Поскольку жизненно важные компоненты Experimental Staff готовы к перемещению в Grand Staff, Experimental Staff снесен. Затем Гонгора побеждает других бессмертных, лишая их сознания. Янсен, Мак и Кук остаются навсегда погрузиться во тьму. Однако детей пробуждает сила, которую они снова считают знаком Лирума.Затем дети будят остальных и убегают в лодку, а Экспериментальный персонал тонет в океане.

Диск 3[]

Группа возвращается в Саман после небольшого побега в Экспериментальном Штабе, и их корабль тонет сразу после того, как они достигают гавани. Когда они почти теряют надежду когда-либо добраться до Гохцы, они узнают, что сильное освещение, вызванное выпадением экспериментального персонала, растопило часть ледника, блокировавшего вход в Ледяной каньон.Когда путь расчищен, группа пробирается через Ледяной каньон, чтобы добраться до Гохцы.

По прибытии группа узнает, что им не разрешается входить без подтверждения гражданства. Вскоре после этого таинственная фигура роняет рядом с группой драгоценный камень, похожий на монету; Каим и Сара, которые, кажется, узнают монету, уходят, чтобы следовать за ним. Увидев прибытие королевского поезда, дети отправляются его осматривать. Сет, Янсен и Минг направляются к королевскому дворцу. Чтобы поговорить с королем, Мин вынуждена предъявить доказательства своей королевской родословной; она показывает охранникам королевский герб на груди, чтобы подтвердить свою личность. Наконец их впускают в тронный зал после того, как Сет и Янсен принуждают охранников у ворот. Однако человек, сидящий на троне, является лишь заместителем настоящего короля.

Настоящим королем Готцы была загадочная фигура из прошлого, а монета, которую он уронил, была сувениром, подаренным ему Каимом и Сарой 50 лет назад. На частной встрече с ним в многоквартирном доме в Нижнем городе Каим и Сара обнаруживают, что он устроил тайную встречу с королем Толтеном в последней попытке предотвратить войну. Король просит их присутствовать на встрече и служить его посредниками.Каим и Сара предупреждают его о зловещих планах Гонгоры захватить мир. Они также подтверждают, что Мин с ними.

Тем временем старушка рассказывает детям о Фиолетовой Авроре, таинственной силе, позволяющей живым общаться с духами усопших.
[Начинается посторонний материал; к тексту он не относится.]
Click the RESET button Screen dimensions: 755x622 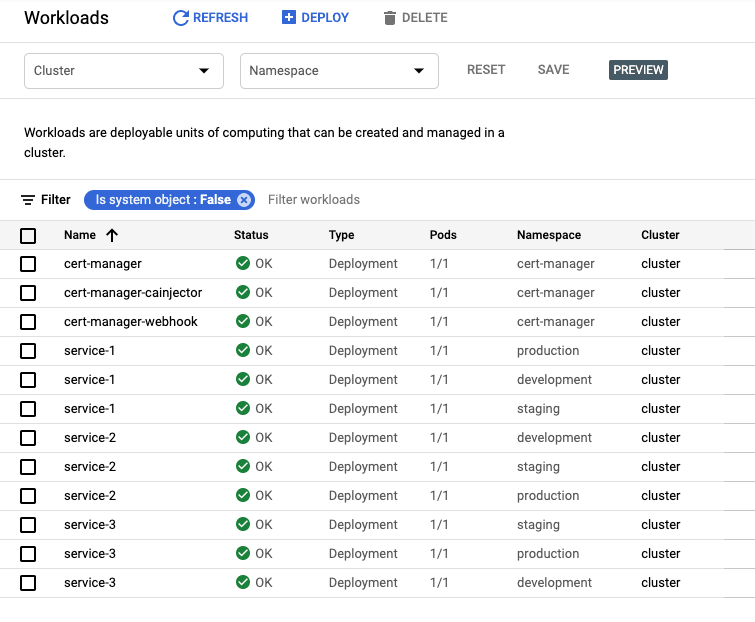tap(486, 70)
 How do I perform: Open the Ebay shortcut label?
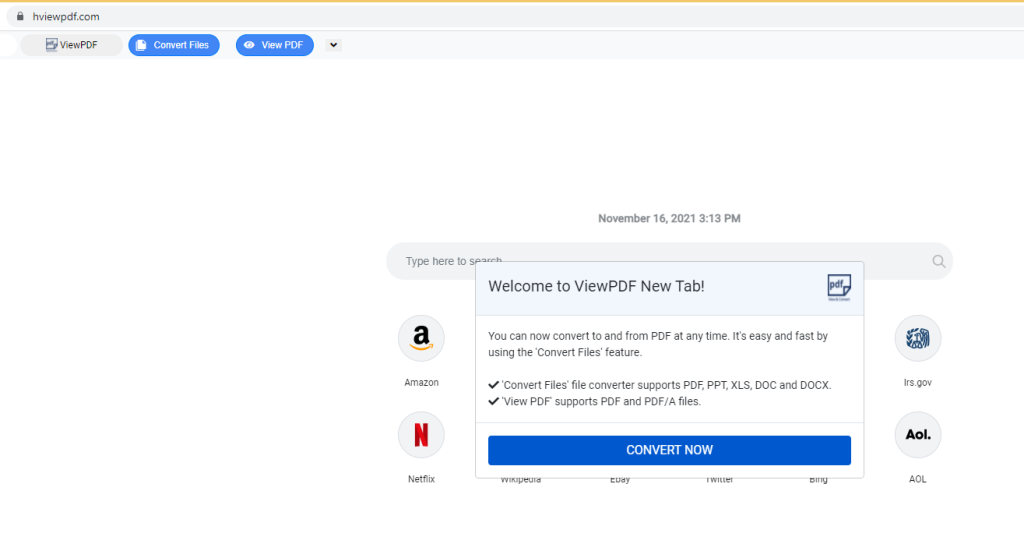[620, 480]
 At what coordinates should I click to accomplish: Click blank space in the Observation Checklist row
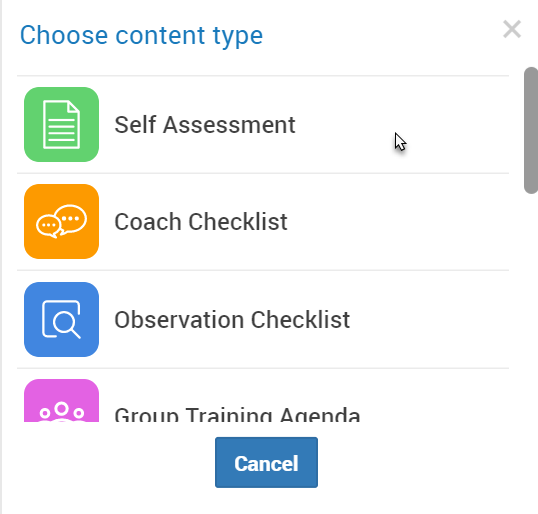429,319
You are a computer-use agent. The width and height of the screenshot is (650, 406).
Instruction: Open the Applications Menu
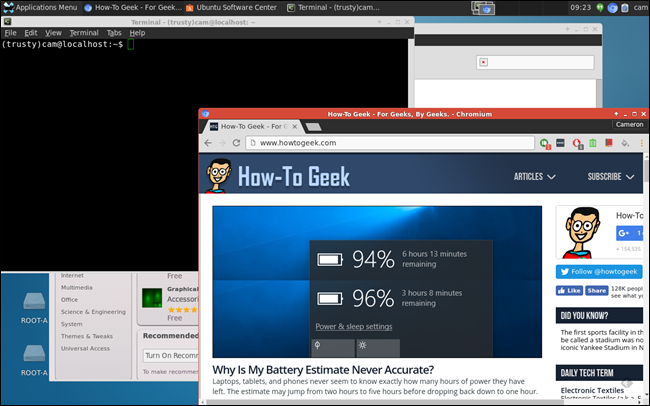tap(40, 7)
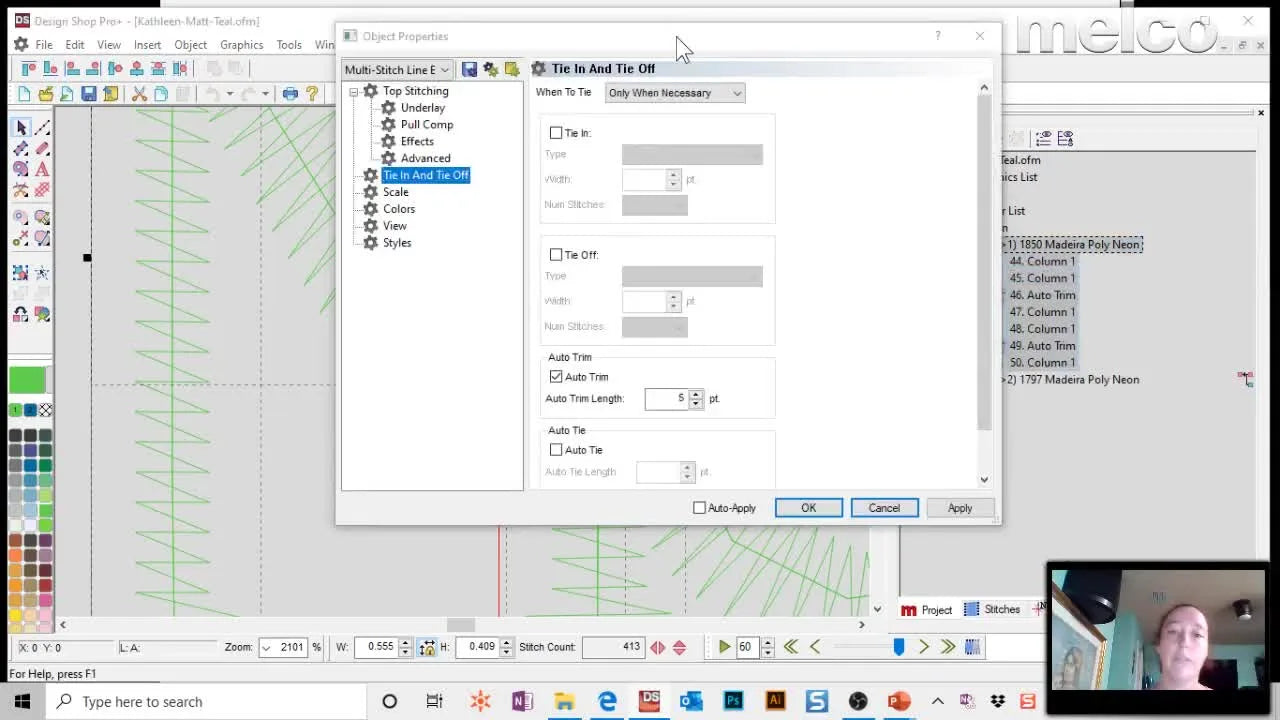
Task: Save the design with the floppy disk icon
Action: [x=90, y=93]
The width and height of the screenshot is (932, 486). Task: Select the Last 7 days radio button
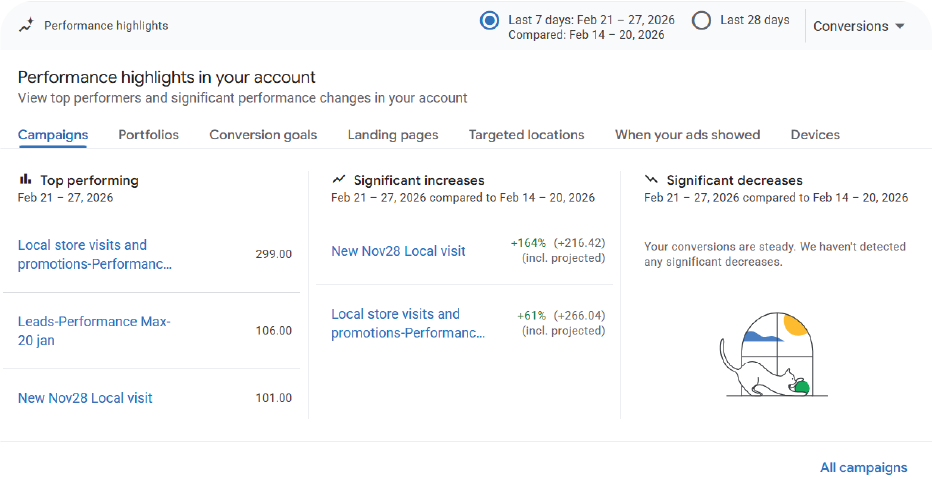point(489,20)
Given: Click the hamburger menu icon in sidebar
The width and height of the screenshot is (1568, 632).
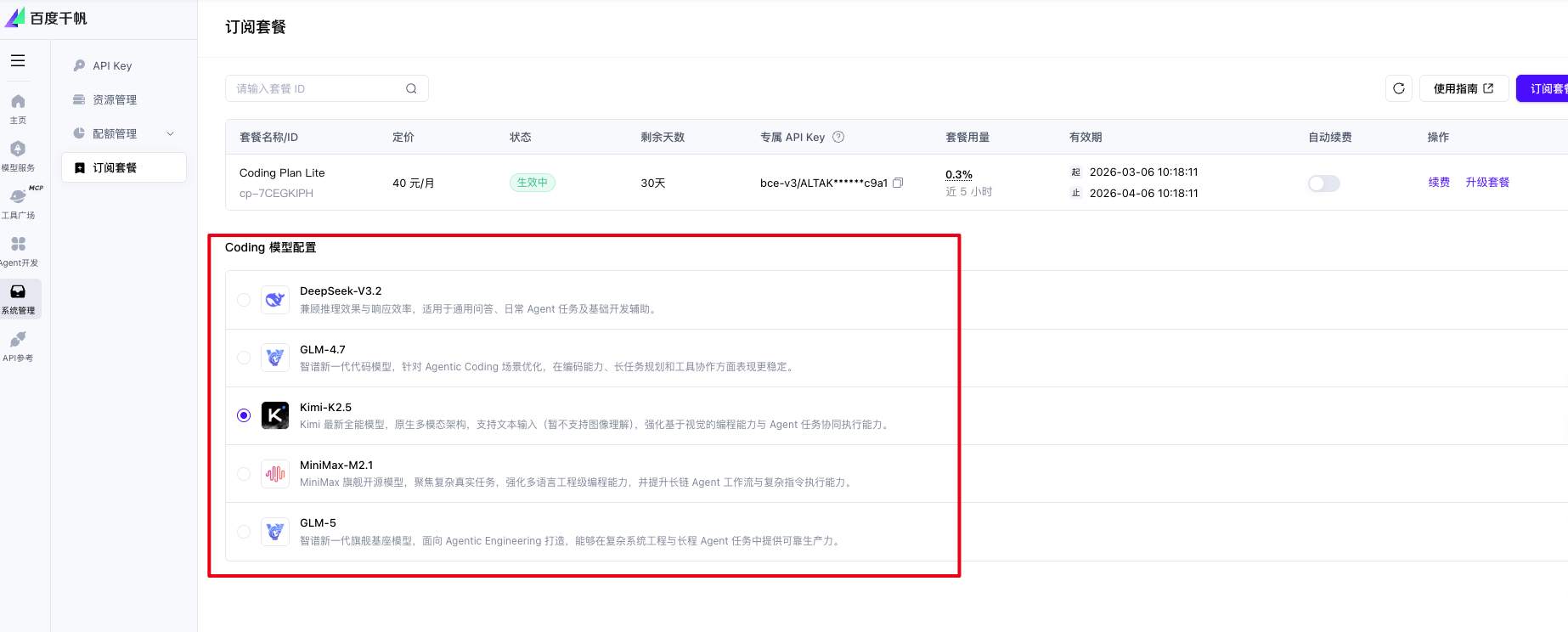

Мак и Кук сразу же видят в этом шанс в последний раз побыть с матерью. Мак убеждает Кука украсть поезд и отправиться посмотреть на северное сияние. Пока дети отправляются на поиски Фиолетовой Авроры, фальшивый король сообщает Минг, Сету и Янсену о тайной встрече. Втроем они направляются к поезду и догоняют Каима и Сару. Услышав новость о том, что дети угнали поезд, отправляются на поиски Авроры; Каим и Сара немедленно идут за ними. Остальная часть группы отправляется на встречу в королевской карете.

На встрече Мин предупреждает Толтена о Гонгоре и Великом Посохе. Мин советует Толтену уничтожить Великий штаб, прежде чем снова произойдет еще одна катастрофа, подобная той, что произошла в Хайлендс-оф-Вол. Толтен утверждает, что Большой посох слишком важен, чтобы его можно было уничтожить, и король Гоца соглашается.Гонгора, который вернулся в Ухру, установил шпионский глаз на Толтена и использует магическое устройство, чтобы сказать Толтену, чтобы он согласился передать планы Великого штаба в Кенте и объявить о союзе с Гохтза. Толтен и король Гоца планируют построить для Гоца второй Великий посох, несмотря на протесты Мина.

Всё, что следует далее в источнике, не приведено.